De acordo com a Constituição Federal, com relação à competência concorrente da União, dos Estados e do Distrito Federal,
- A)não existindo lei federal sobre normas gerais, os Estados não poderão exercer a competência legislativa plena, mesmo que seja para atender a suas peculiaridades.
Errada, porque na ausência de lei federal sobre normas gerais os Estados podem exercer competência legislativa plena para atender às suas peculiaridades, nos termos do art. 24, §3º, da CF.
- B)a competência da União para legislar sobre normas gerais não exclui a competência suplementar dos Estados.
Certa, pois a Constituição prevê que a competência da União para editar normas gerais não afasta a competência suplementar dos Estados, no art. 24, §2º.
- C)os Estados poderão legislar sobre águas e energia, de forma plena, independentemente de qualquer autorização, caso a União não o faça, por se tratar de competência concorrente.
Errada, porque águas e energia não são temas de competência concorrente para os Estados legislarem livremente; além disso, a disciplina não é totalmente plena e irrestrita nesses casos.
- D)a competência da União, no âmbito da legislação concorrente, não se limita a estabelecer normas gerais.
Errada, porque, na legislação concorrente, a União se limita a estabelecer normas gerais, e não uma disciplina completa e exaustiva da matéria.
- E)a superveniência de lei federal sobre normas gerais suspende a eficácia da lei estadual, editada para suprir sua falta, em todos os aspectos, não apenas no que lhe for contrário.
Errada, porque a superveniência de lei federal suspende apenas a eficácia da lei estadual no que for contrário, e não em todos os seus aspectos, conforme art. 24, §4º, da CF.
Gabarito: B
A competência concorrente é aquela em que a Constituição distribui o tema entre União, Estados e Distrito Federal.

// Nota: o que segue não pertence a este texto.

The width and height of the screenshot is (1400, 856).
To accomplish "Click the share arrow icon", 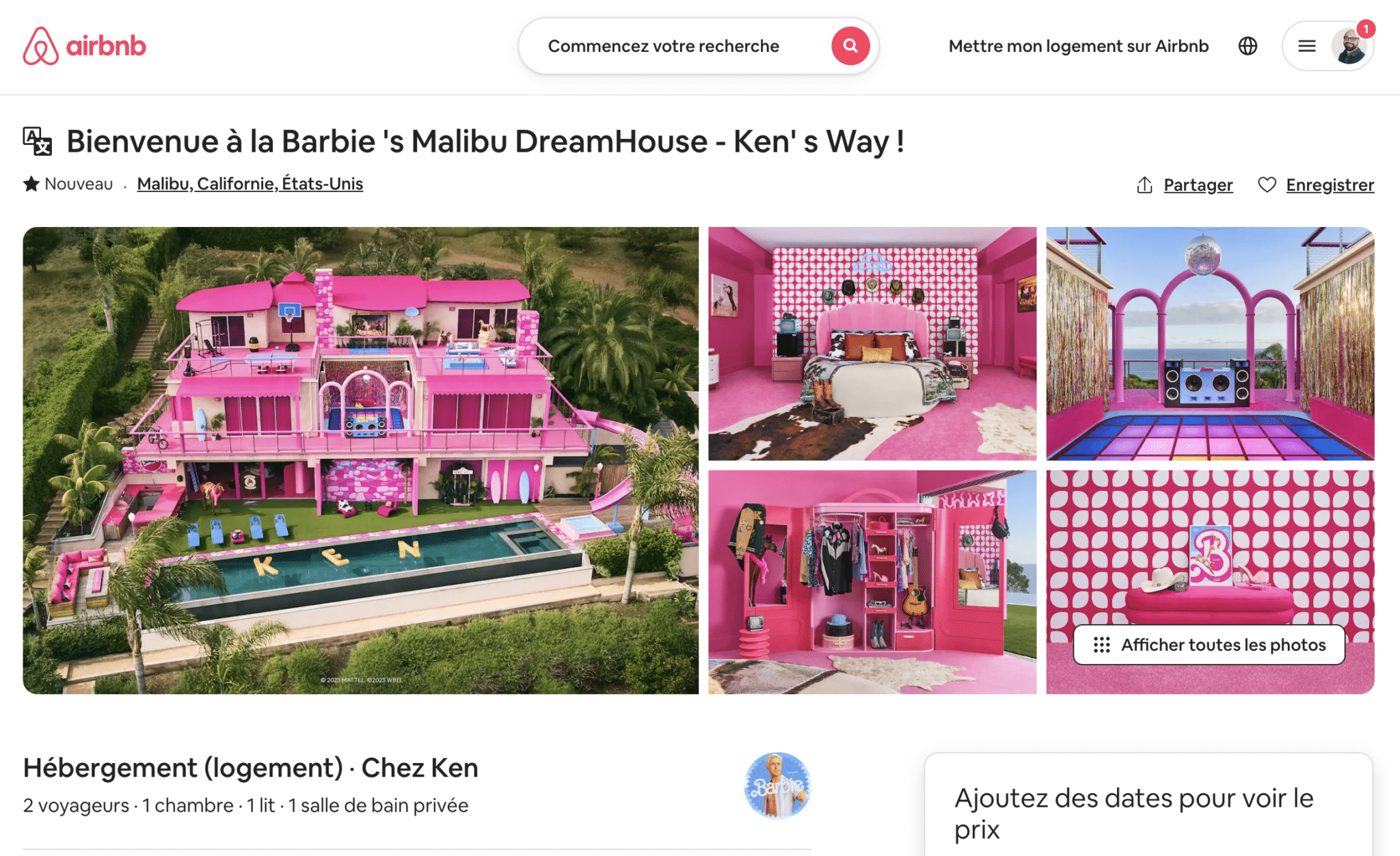I will pyautogui.click(x=1145, y=185).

Nesse modelo, a União cuida das normas gerais e os Estados e o DF completam a disciplina conforme suas peculiaridades. É como um roteiro: a União fixa a linha mestra, e os demais entes detalham o que faltar, sem contrariar o que foi traçado. O ponto central está no art. 24 da Constituição Federal. O inciso I e seguintes tratam das matérias concorrentes, e o §1º diz que cabe à União estabelecer normas gerais. Já o §2º permite aos Estados exercerem competência suplementar para adequar a disciplina às suas necessidades. Então, a União não esgota o assunto em regra: ela fixa as bases, e os Estados podem complementar. Por isso, a alternativa B está correta. Ela repete exatamente a lógica constitucional: a competência da União para legislar sobre normas gerais não elimina a competência suplementar dos Estados. A ideia é de convivência entre os entes, e não de exclusão total. Vale guardar também que, se não houver lei federal sobre normas gerais, os Estados exercem competência legislativa plena para atender às suas peculiaridades, conforme o art. 24, §3º. Se depois surgir lei federal sobre normas gerais, a eficácia da lei estadual fica suspensa apenas no que lhe for contrário, e não desaparece inteira, como muitas pegadinhas gostam de sugerir.